(Saved data entries)

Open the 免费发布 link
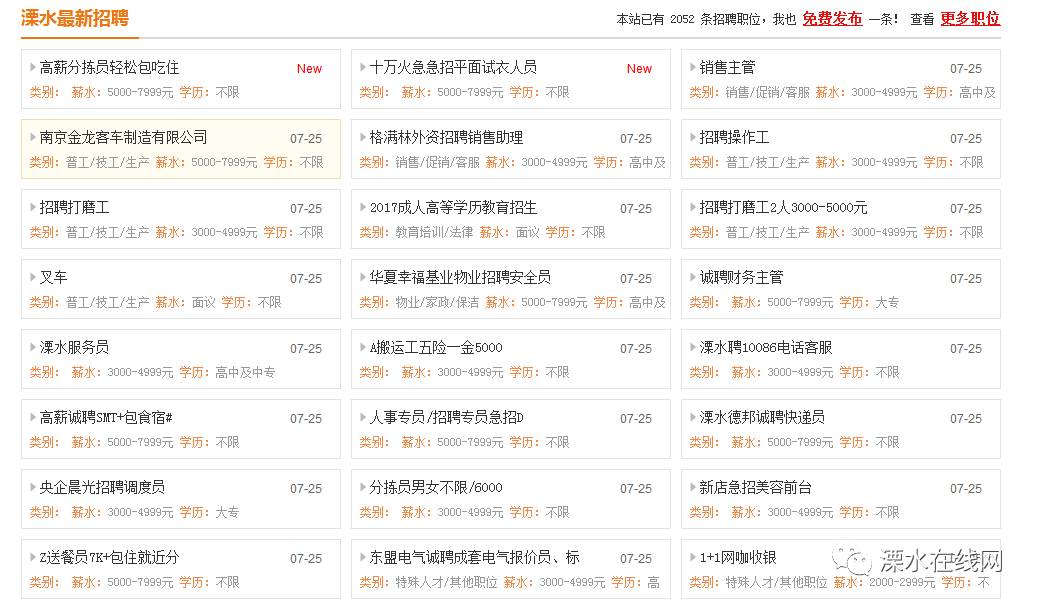 point(832,17)
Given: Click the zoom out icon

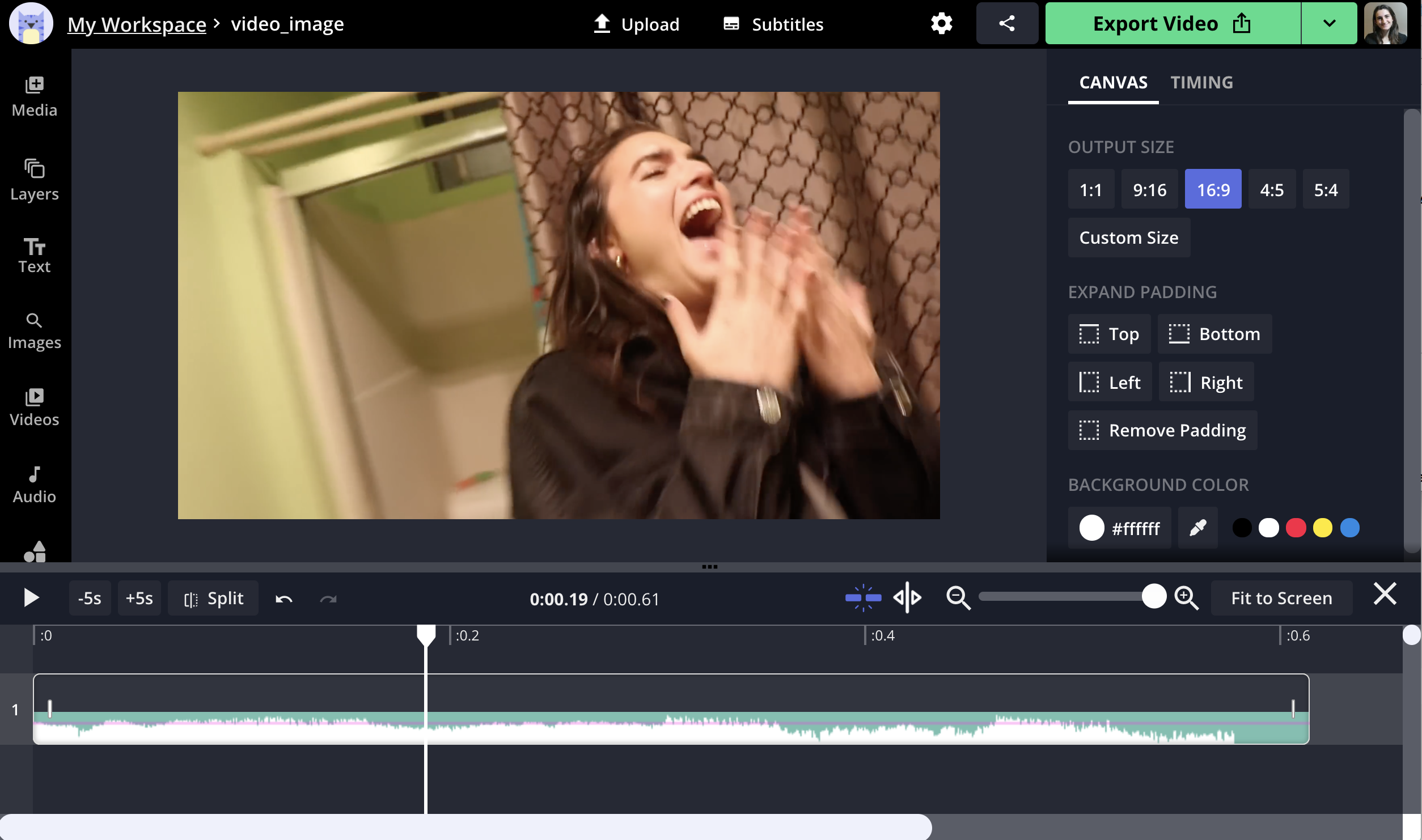Looking at the screenshot, I should coord(957,597).
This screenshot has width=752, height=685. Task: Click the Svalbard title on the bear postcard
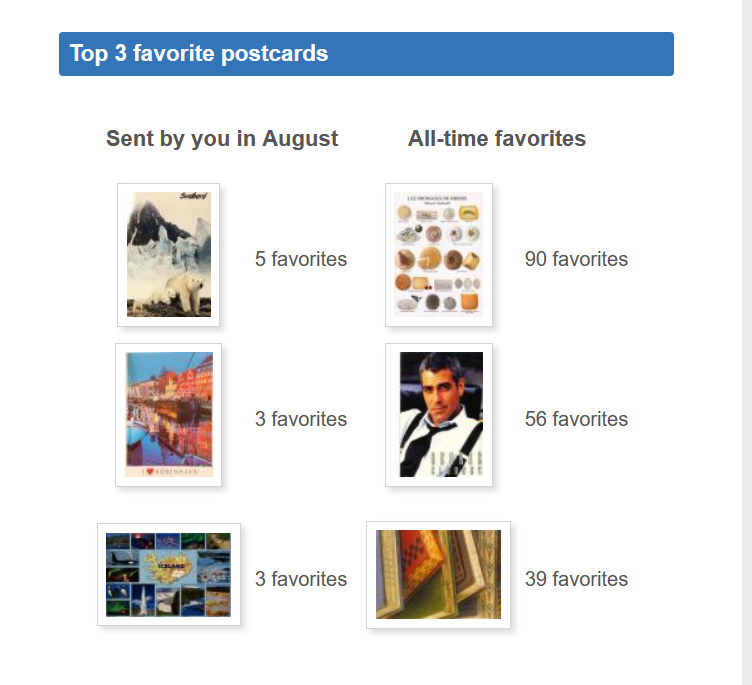(194, 196)
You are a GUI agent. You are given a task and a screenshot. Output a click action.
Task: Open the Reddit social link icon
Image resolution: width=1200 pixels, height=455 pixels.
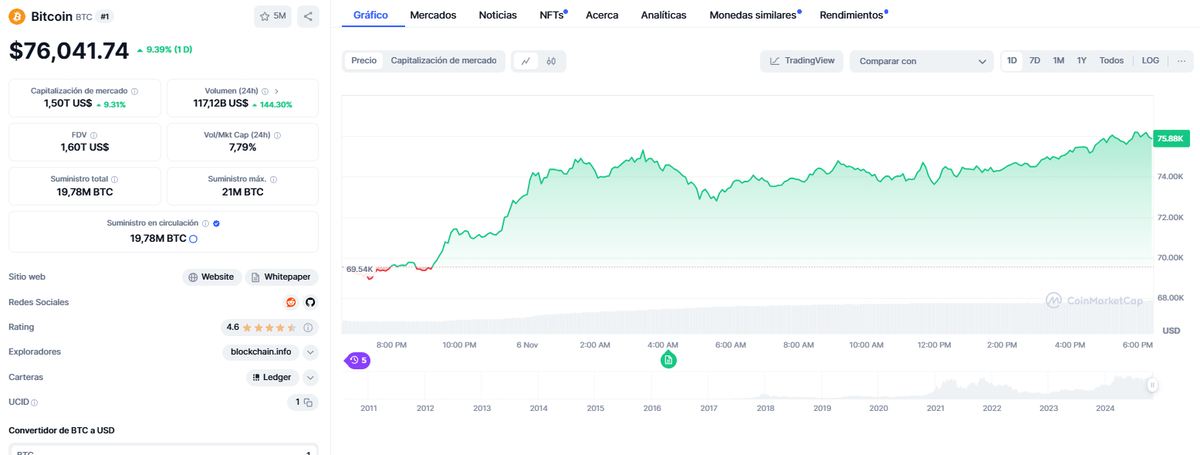[x=291, y=302]
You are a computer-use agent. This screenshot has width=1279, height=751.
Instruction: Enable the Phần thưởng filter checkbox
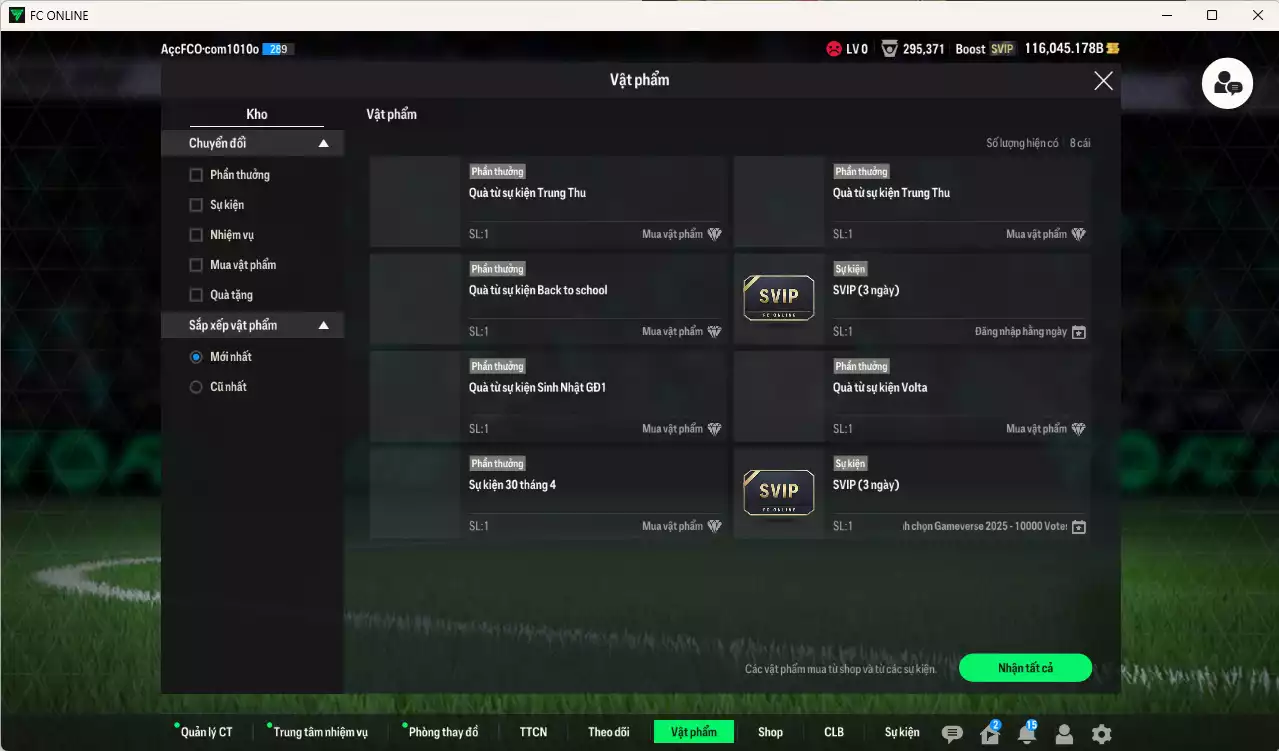[196, 175]
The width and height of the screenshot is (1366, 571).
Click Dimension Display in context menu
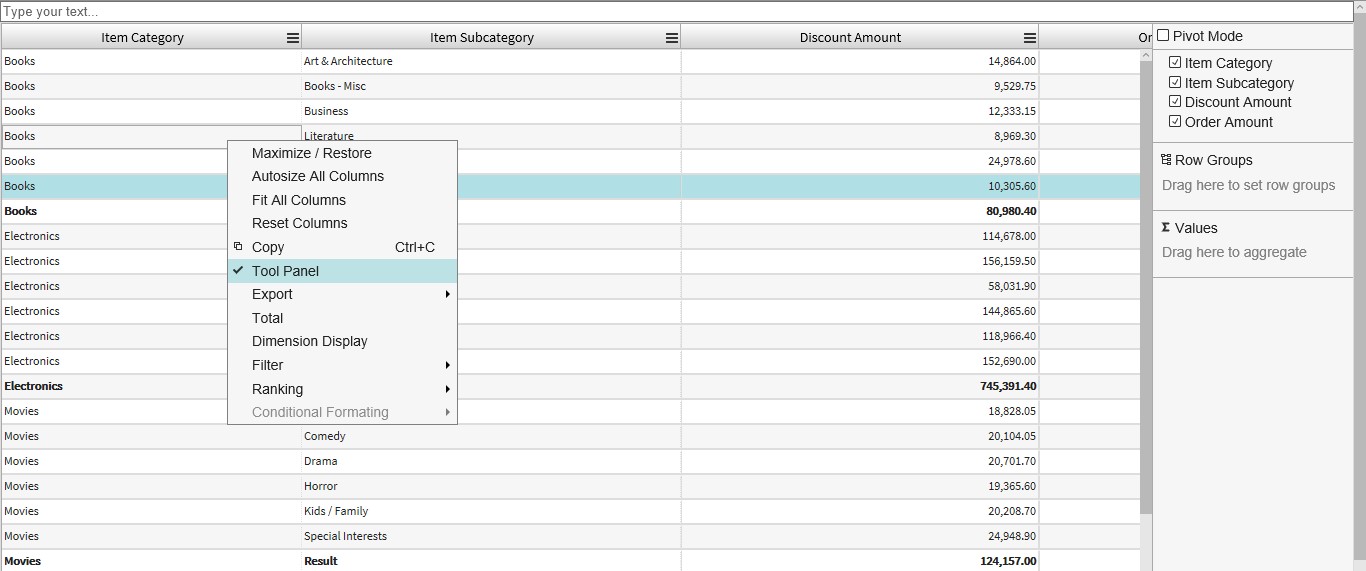point(310,341)
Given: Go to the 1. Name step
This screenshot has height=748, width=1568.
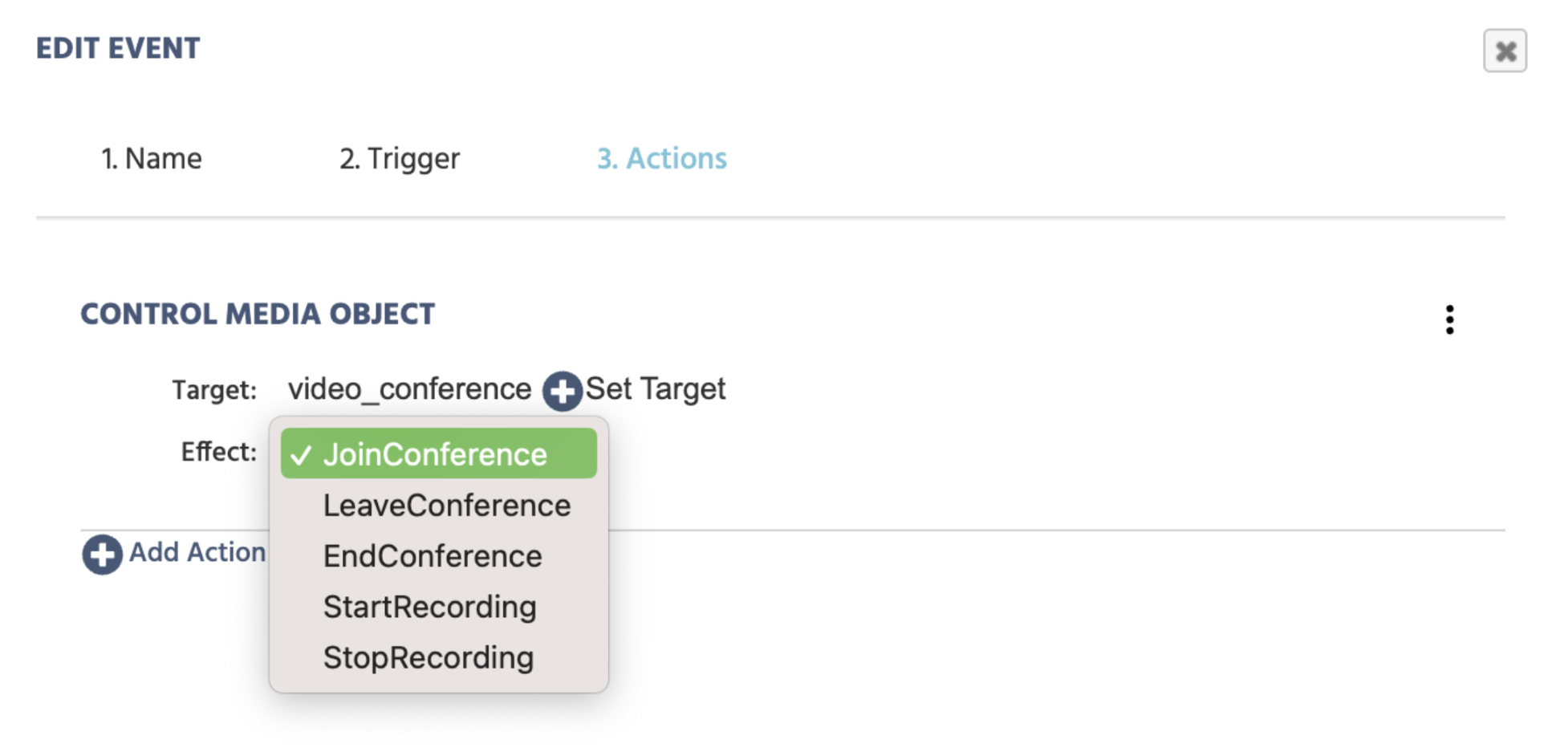Looking at the screenshot, I should [x=151, y=159].
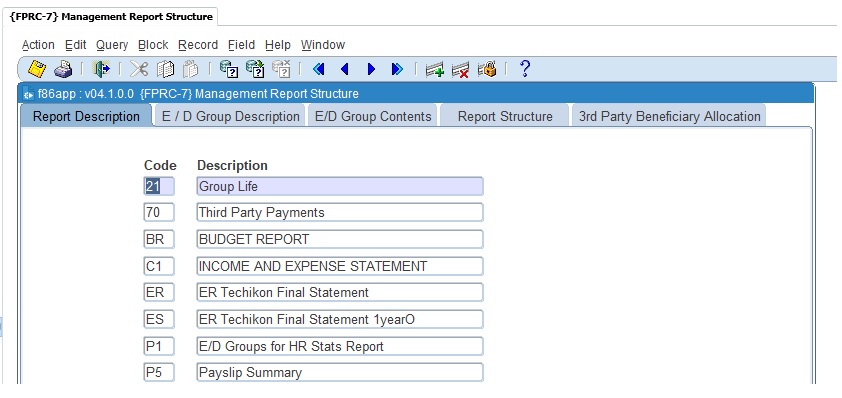Click the Enter Query icon
842x398 pixels.
coord(229,69)
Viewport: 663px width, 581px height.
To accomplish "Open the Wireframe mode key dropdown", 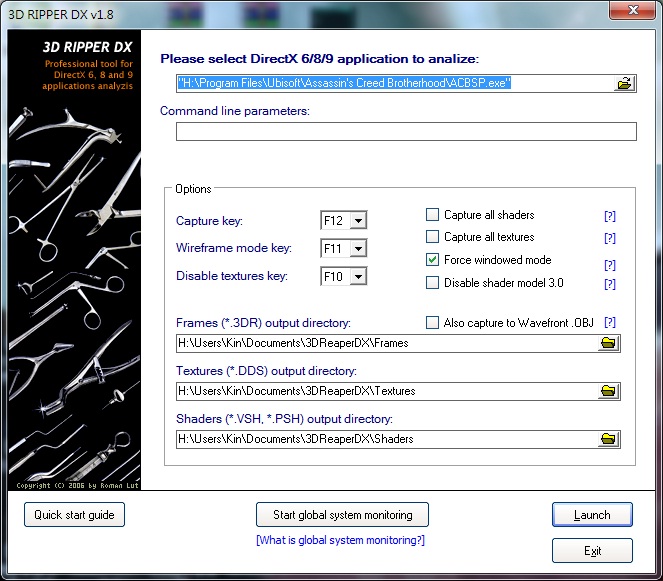I will tap(358, 248).
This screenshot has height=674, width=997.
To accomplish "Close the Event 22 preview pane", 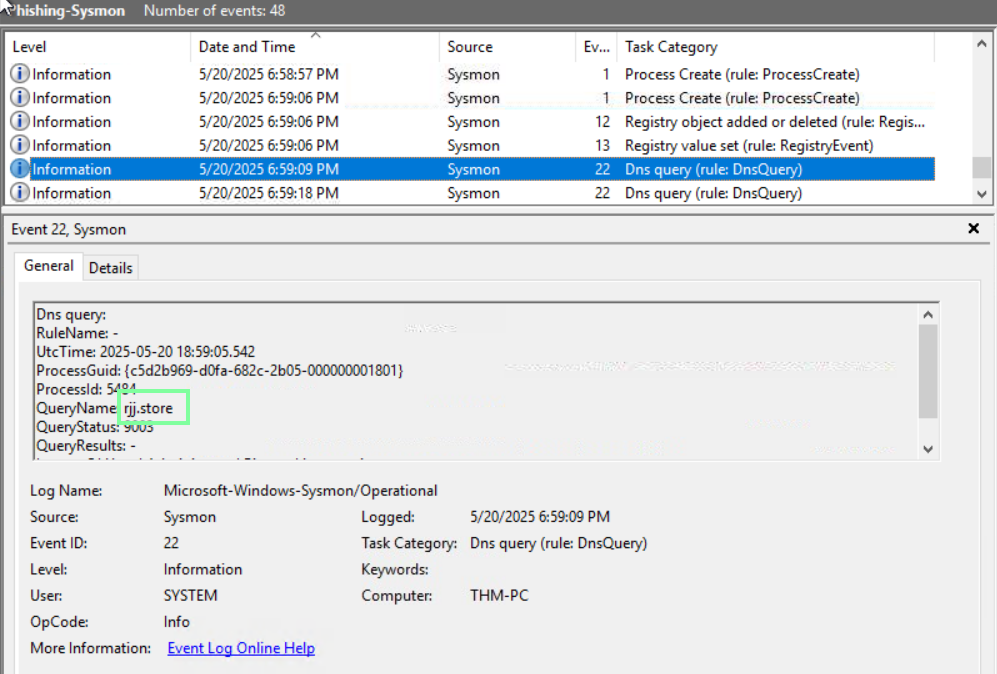I will (x=974, y=229).
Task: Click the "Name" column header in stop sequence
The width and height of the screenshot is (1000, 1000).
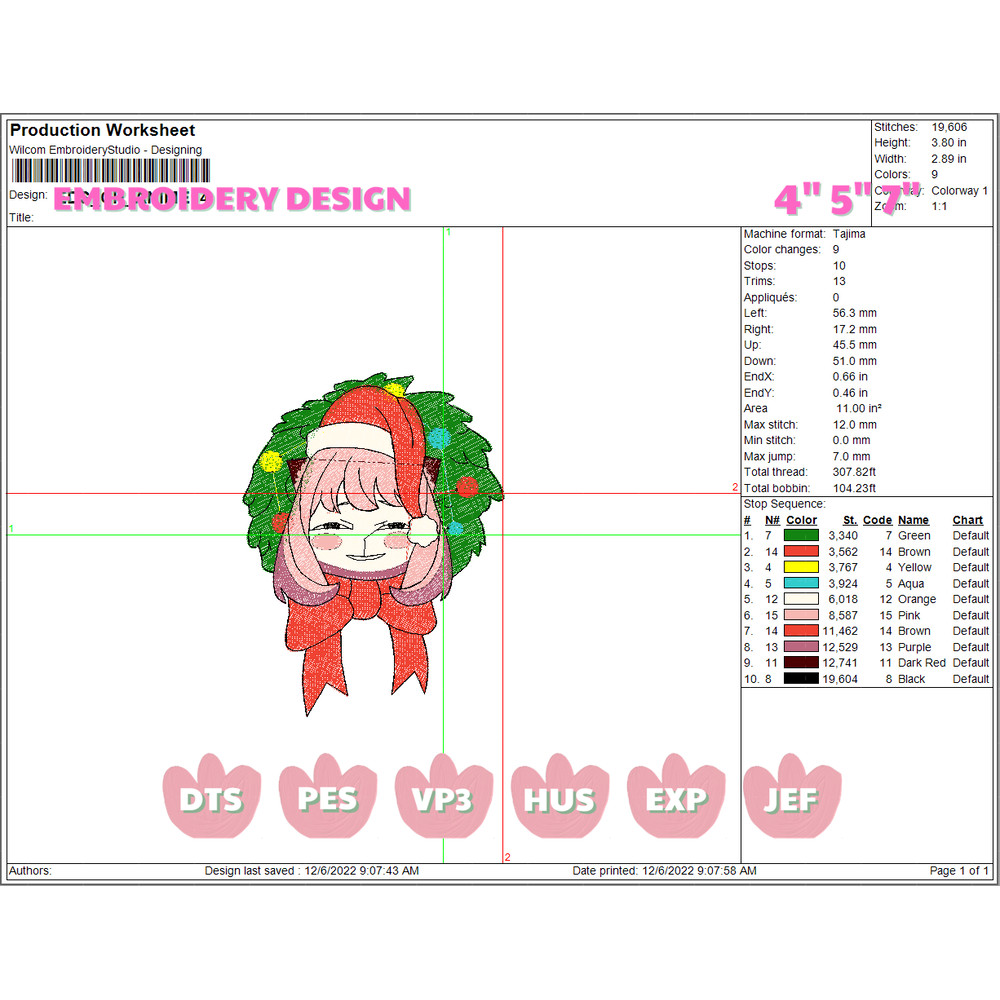Action: pos(913,520)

▸ **TASK OBJECTIVE**: Give again, unchanged, only the lines from the line containing "in stop sequence" to the last line of the records above. Pictures do not belong in the copy.

▸ **SOLUTION TO THIS PROBLEM**:
Task: Click the "Name" column header in stop sequence
The width and height of the screenshot is (1000, 1000).
Action: pos(913,520)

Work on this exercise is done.